[PROVIDED TEXT]
Paul Goodman described himself as a man of letters but foremost a poet. He published several poetry collections in his life, including The Lordly Hudson (1962), Hawkweed (1967), North Percy (1968), and Homespun of Oatmeal Gray (1970). His Collected Poems (1973) were published posthumously.

== Background ==

Paul Goodman (1911–1972) referred to himself, based on his various literary interests, as a man of letters. While prolific across many literary forms and topical categories, (Note: At the time of his death, his work spanned 21 different sections of the New York Public Library.) as a humanist, Goodman thought of his writing as serving one common subject—"the organism and the environment"—and one common, pragmatic aim: that the writing should effect a change. Indeed, Goodman's poetry, fiction, drama, literary criticism, urban planning, psychological, cultural, and educational theory addressed the theme of the individual citizen's duties in the larger society, especially the responsibility to exercise free action and creativity. While his fiction and poetry was noted in his time, following Growing Up Absurds success, he diverted his attention from literature and spent his final decade pursuing the social and cultural criticism that forms the basis of his legacy.

Goodman prized his poems and stories above his other work, and thought of himself as foremost a poet, though it would not be the work for which he was known.

== Practice and style ==

Goodman began to write poems in his youth, before his first stories. He modeled his early poems in the tradition of Greek and Latin poets, rather than the more contemporary of modernist poetry.

He was known to compose his poems on paper scraps and envelopes that he carried.

Goodman tends to write in traditional formats, albeit loosely, and about his very personal, direct experience, often describing "his" city and circumstances in a style "closer to heightened speech than modernist ellipses".

== Publication history ==

His poems were printed in little magazines and limited private editions. New Directions featured Goodman in their 1941 Five Young American Poets. Goodman released five verse poems the same year in Stop-Light, written in the style of Japanese Noh.

Goodman originally printed a set of poems, The Copernican Revolution, as a Christmas card with his friend's small 5x8 Press in 1946. With demand, a 1947 edition doubled its content.

[WORK ORDER]
Carry the text on Paul Goodman's poetry forward from its last sentence, keeping its encyclopedic style. The records have no connection to the text about Paul Goodman's poetry.

[Screenshot grounding data]
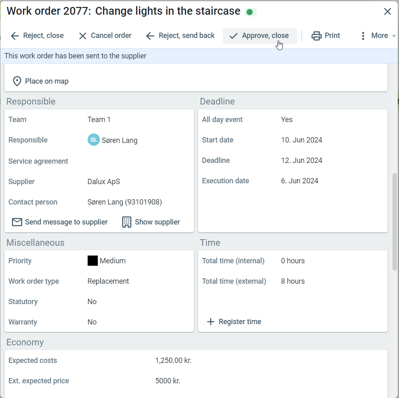Viewport: 399px width, 398px height.
Task: Click the map pin icon
Action: pos(17,81)
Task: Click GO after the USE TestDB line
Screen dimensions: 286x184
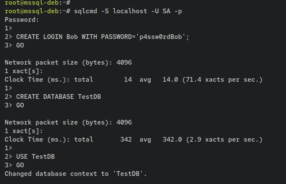Action: [x=20, y=165]
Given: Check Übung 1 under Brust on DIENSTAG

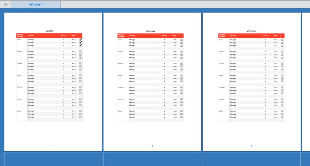Looking at the screenshot, I should point(181,40).
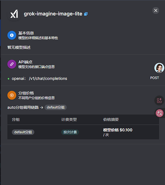This screenshot has height=185, width=165.
Task: Click the POST method label
Action: point(155,78)
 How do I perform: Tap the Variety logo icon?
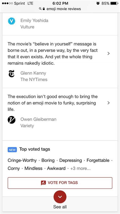[11, 120]
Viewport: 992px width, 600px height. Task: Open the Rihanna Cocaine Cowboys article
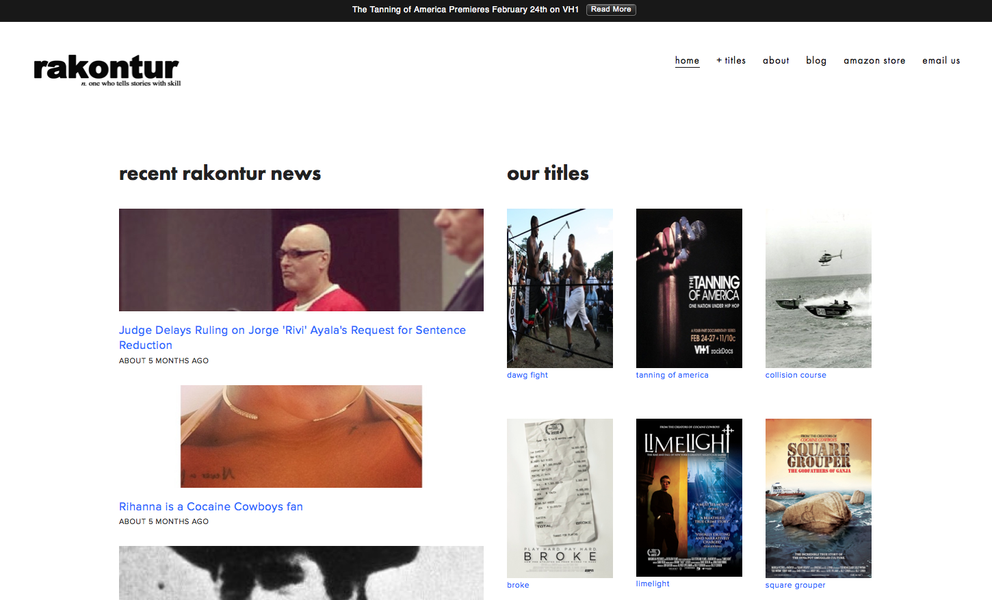click(211, 506)
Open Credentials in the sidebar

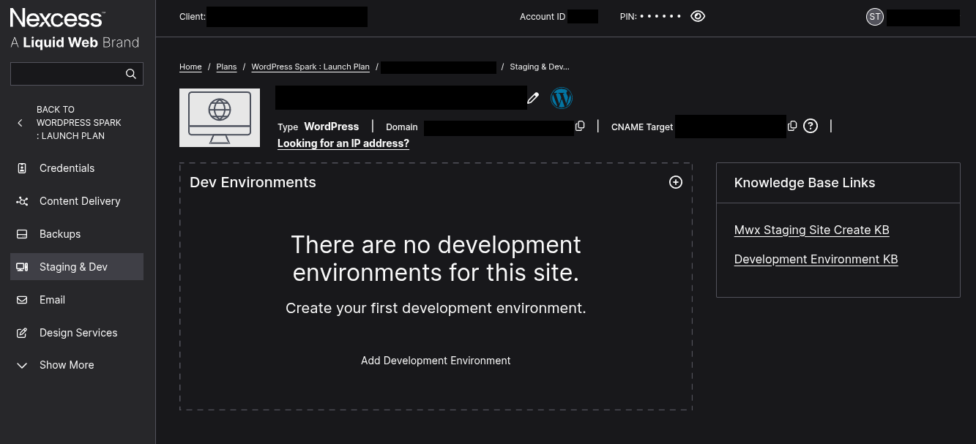[x=67, y=168]
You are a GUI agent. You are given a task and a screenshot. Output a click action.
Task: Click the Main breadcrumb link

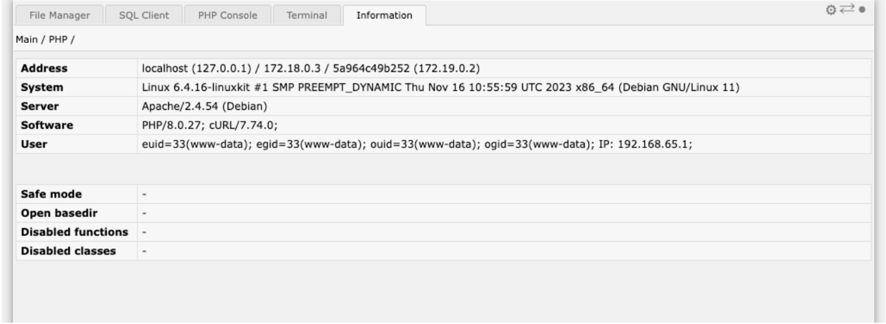(26, 40)
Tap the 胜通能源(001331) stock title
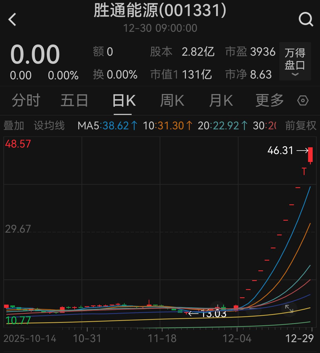 tap(160, 11)
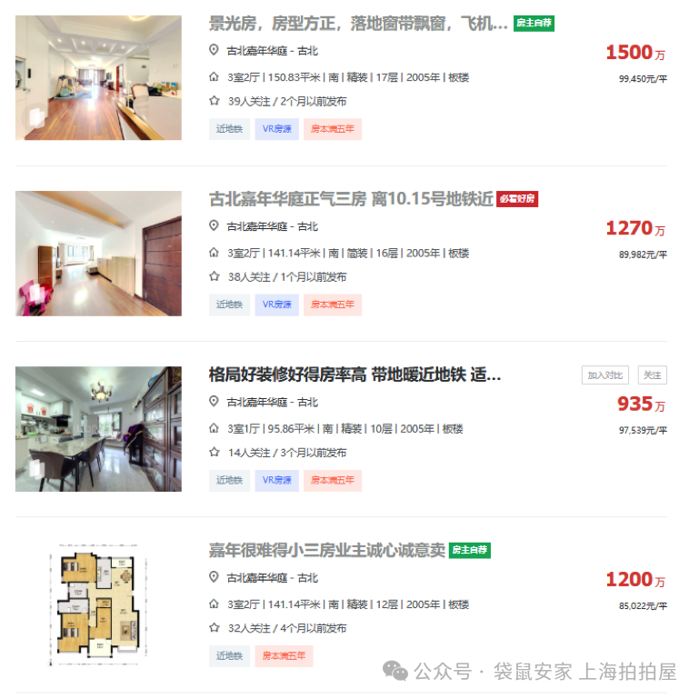This screenshot has width=699, height=699.
Task: Open listing titled 格局好装修好得房率高
Action: tap(354, 374)
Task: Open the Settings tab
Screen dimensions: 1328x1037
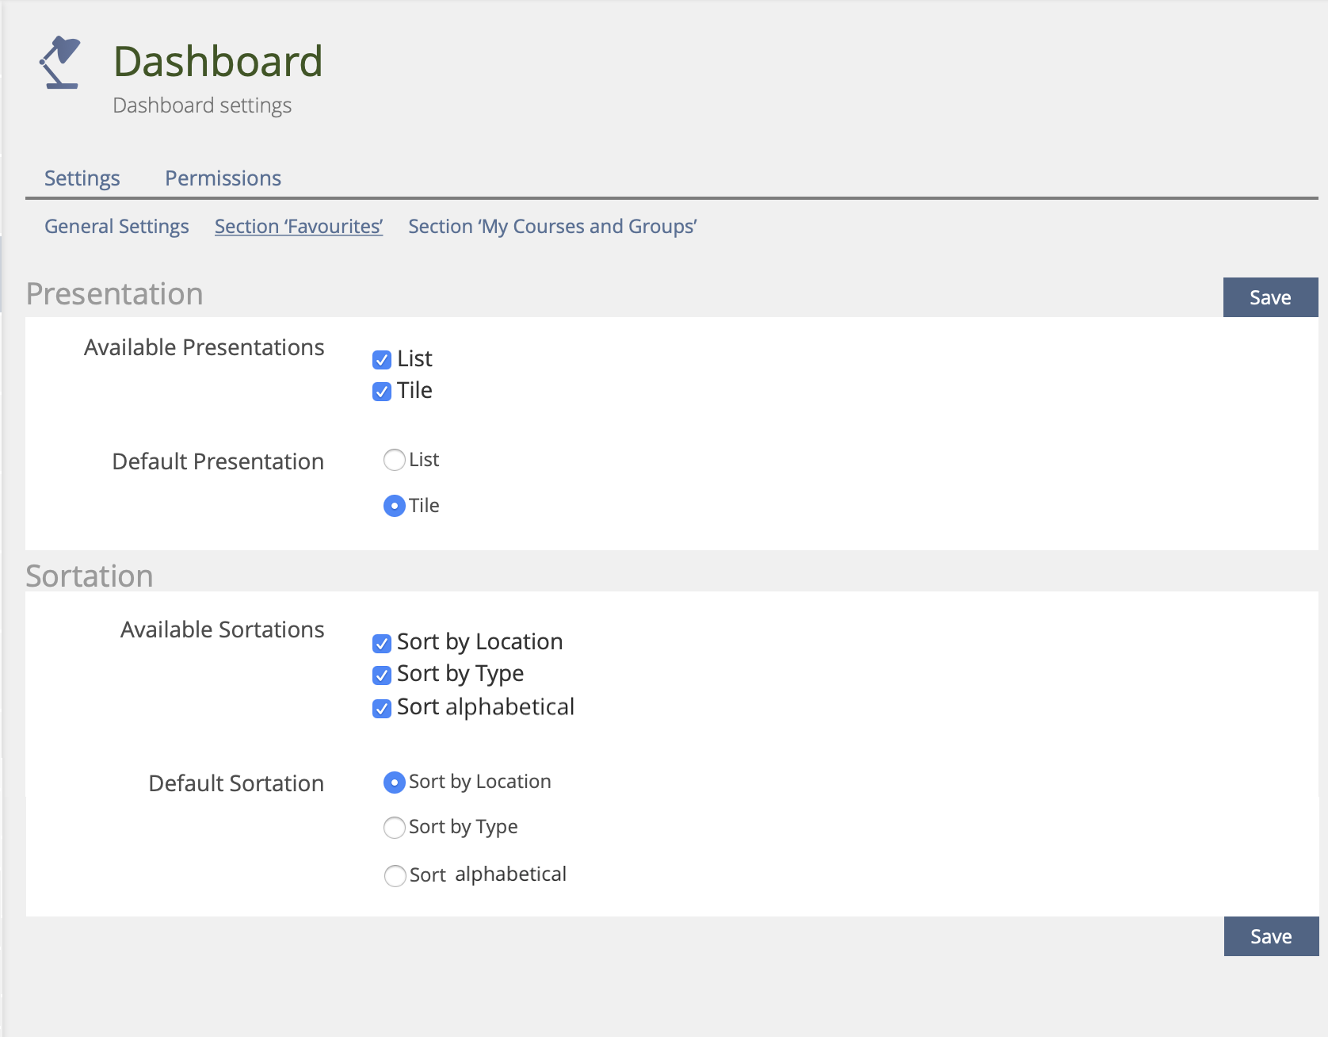Action: click(x=82, y=178)
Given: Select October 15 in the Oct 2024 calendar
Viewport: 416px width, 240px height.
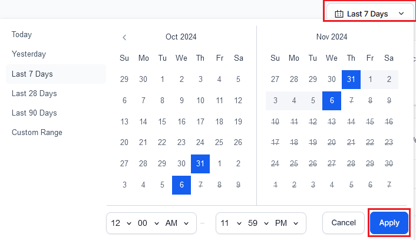Looking at the screenshot, I should pos(162,121).
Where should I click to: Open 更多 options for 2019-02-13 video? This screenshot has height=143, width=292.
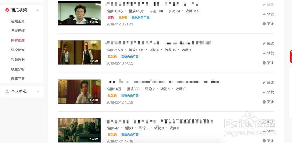(268, 63)
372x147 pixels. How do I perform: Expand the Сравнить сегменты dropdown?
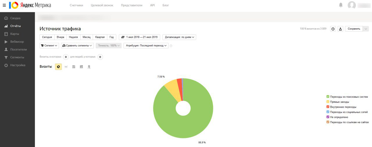pos(77,46)
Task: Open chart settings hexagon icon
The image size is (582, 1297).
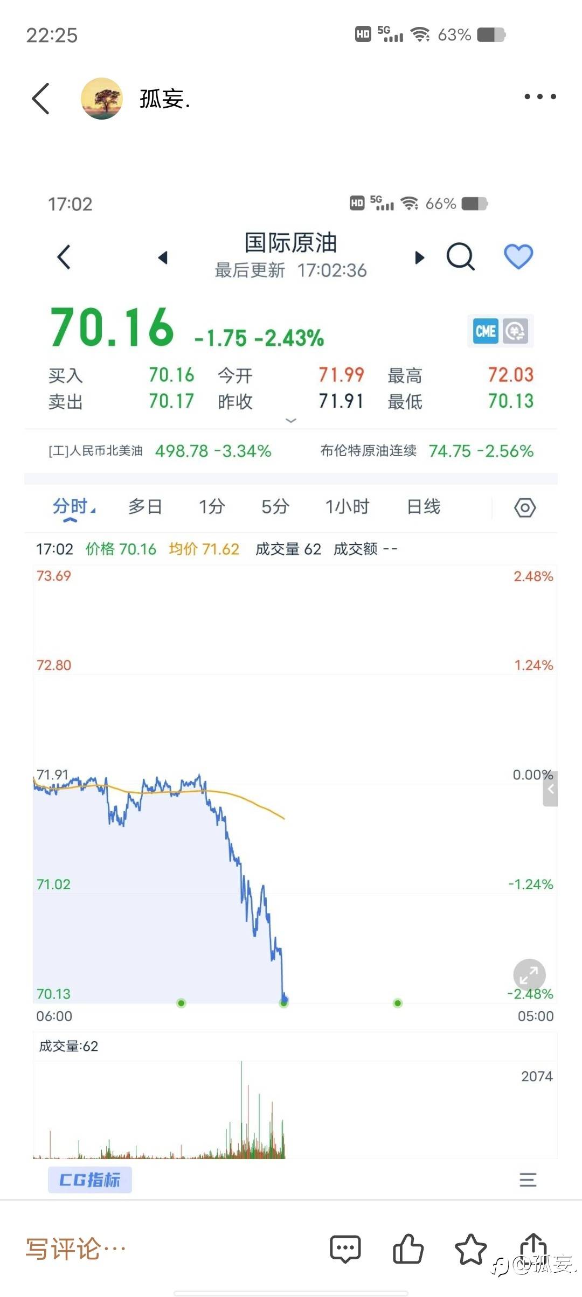Action: point(525,507)
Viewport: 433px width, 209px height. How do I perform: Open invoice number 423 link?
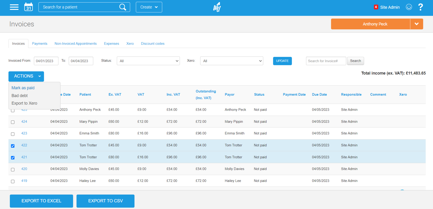point(24,133)
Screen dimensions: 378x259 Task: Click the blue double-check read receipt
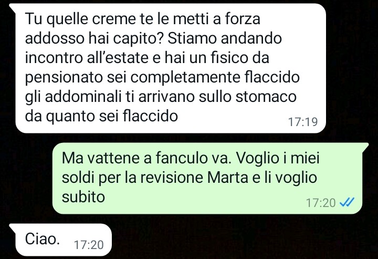pos(347,202)
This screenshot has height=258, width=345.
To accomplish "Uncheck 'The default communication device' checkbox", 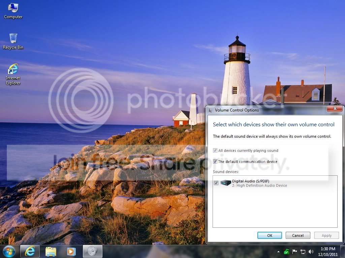I will (215, 162).
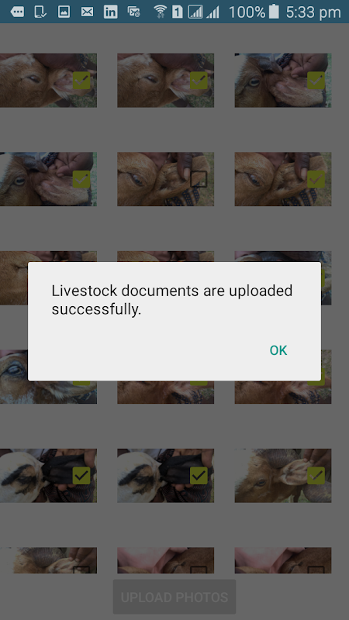Tap the UPLOAD PHOTOS button
The image size is (349, 620).
175,597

[EXERCISE RESPONSE]
Between 1954 and 1960, Goodman's spouse, Sally Goodman, compiled and printed three pamphlets of his poetry: Day and Other Poems (1954), Red Jacket (Christmas 1955), and The Well of Bethlehem (1957 or 1958). Some of these poems were previously published in the Quarterly Review of Literature, Poetry, Resistance, among other small publications.

His poetry collections came later in his life, after he had come to prominence as a social critic with Growing Up Absurd (1960). These poetry volumes included The Lordly Hudson (1962), Hawkweed (1967), North Percy (1968), and Homespun of Oatmeal Grey (1970).

== Collections ==

=== The Lordly Hudson ===

Poet Harvey Shapiro wrote that the poetry in The Lordly Hudson, Goodman's first solo collection, was "the purest version of his thought ... always serviceable, sometimes awkward ... by rips and starts brilliant." Richard Kostelanetz wrote that Goodman's title lyric was his most memorable line:

This is our Lordly Hudson hardly flowing
under the green-grown cliffs

and has no peer in Europe or the East.
Be quiet, heart! Home! Home!

The phrase "lordly Hudson" had been first penned by Washington Irving in the early 1800s.

Composer Ned Rorem put Goodman's poem "The Lordly Hudson" to art song. The Music Library Association called it the best published song of 1948. Soprano Janet Fairbank premiered the work.

== Influence ==

Goodman influenced the poet Frank O'Hara, who liked Goodman's plain speech in his fiction, his act of writing poems occasionally, and his focus on New York City.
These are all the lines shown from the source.